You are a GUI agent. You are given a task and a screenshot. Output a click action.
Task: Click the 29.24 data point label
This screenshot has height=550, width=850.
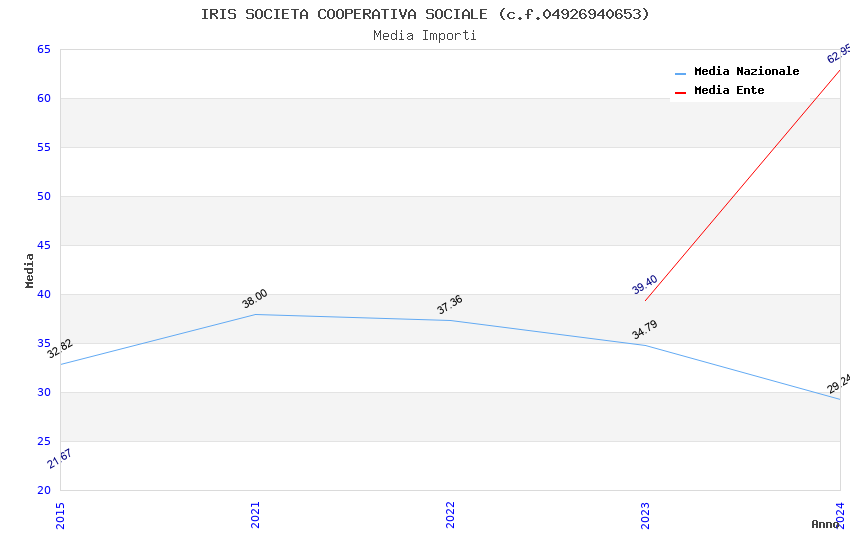point(838,383)
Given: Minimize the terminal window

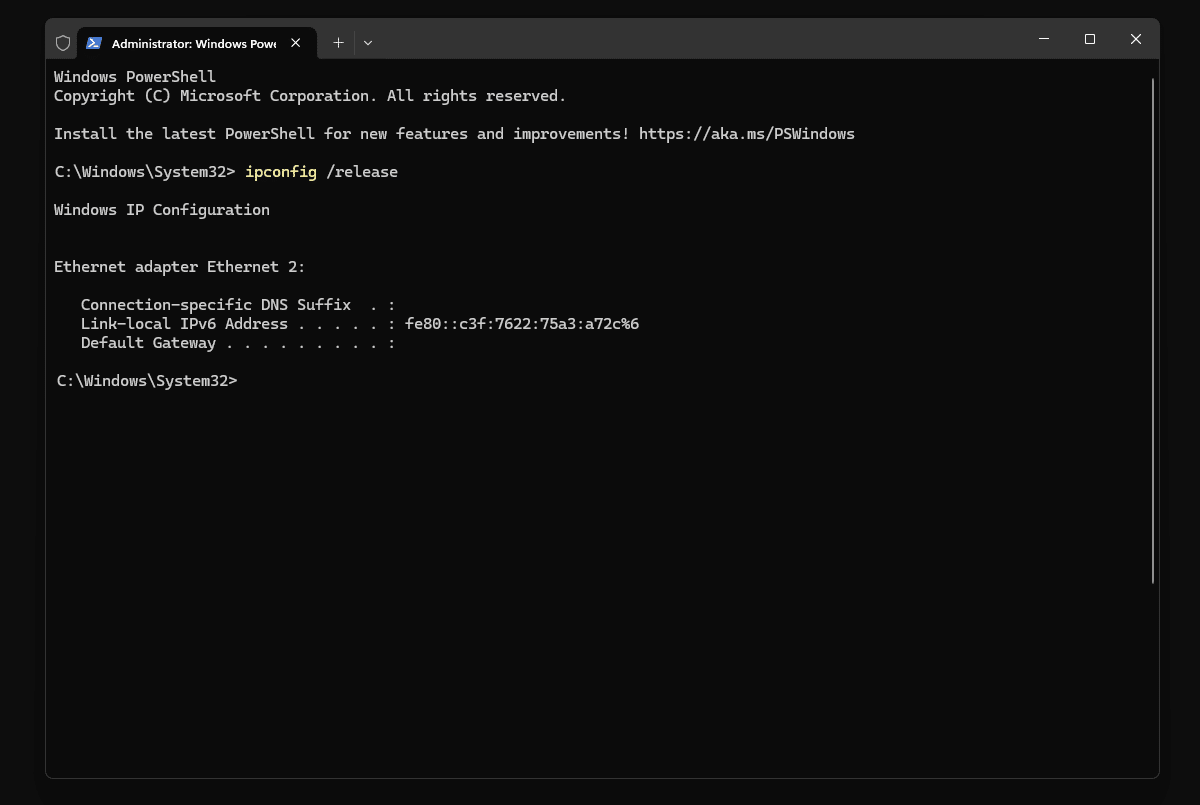Looking at the screenshot, I should click(x=1044, y=39).
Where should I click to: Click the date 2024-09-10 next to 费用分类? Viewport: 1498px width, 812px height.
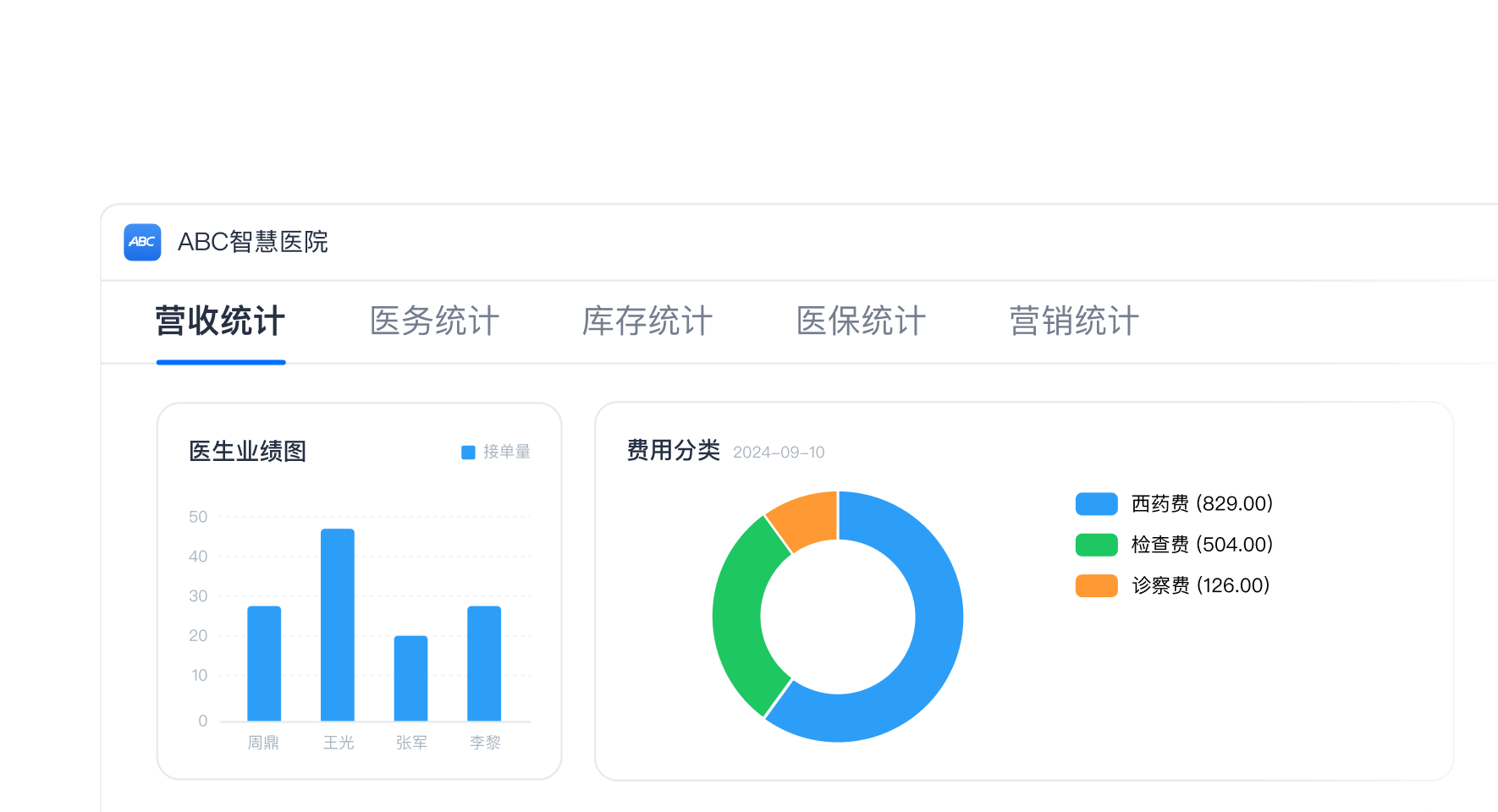(779, 453)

# WRITTEN REQUEST
Please put every line of the records above into a numbered list, leaving out blank lines and the pictures.

# SOLVED PROBLEM
1. You are a GUI agent. You are given a task and a screenshot. Output a click action.
2. Task: Click the 29.24 data point label
3. This screenshot has height=550, width=850.
4. point(838,383)
5. Given: Minimize the terminal window
6. Looking at the screenshot, I should click(x=1044, y=39).
7. Where should I click to: Click the date 2024-09-10 next to 费用分类? Viewport: 1498px width, 812px height.
8. (779, 453)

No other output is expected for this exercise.